● Task statement
List every date or year that appears in the passage about the Madras High Court's RTI judgment.

● Passage

------

The RTI fraternity is abuzz with heated discussions around the recent judgment of the Madras High Court holding that a citizen must explain his/her reasons for seeking information under the Right to Information Act, 2005 (RTI Act) . Whether the Court wanted this norm to apply to people seeking information from its Registry or from all public authorities covered by the RTI Act is not clear. However, the Court’s Cause List for 23rd September listed this matter for suo motu review by the Court. I thank renowned RTI activist C J Karira for alerting me to this development. There are news reports today that some offending portions of the judgment have been deleted. However the Court’s website continues to display the text of the 17th September judgment without any changes (1st attachment). This is not an isolated trend. The Registry of the Madras High Court has been curtailing the transparency regime bit by bit.

------

Click-target data
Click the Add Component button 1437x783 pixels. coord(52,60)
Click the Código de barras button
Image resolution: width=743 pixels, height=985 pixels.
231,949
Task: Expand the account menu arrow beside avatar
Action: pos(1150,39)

------

● Task response
2005
23rd September
17th September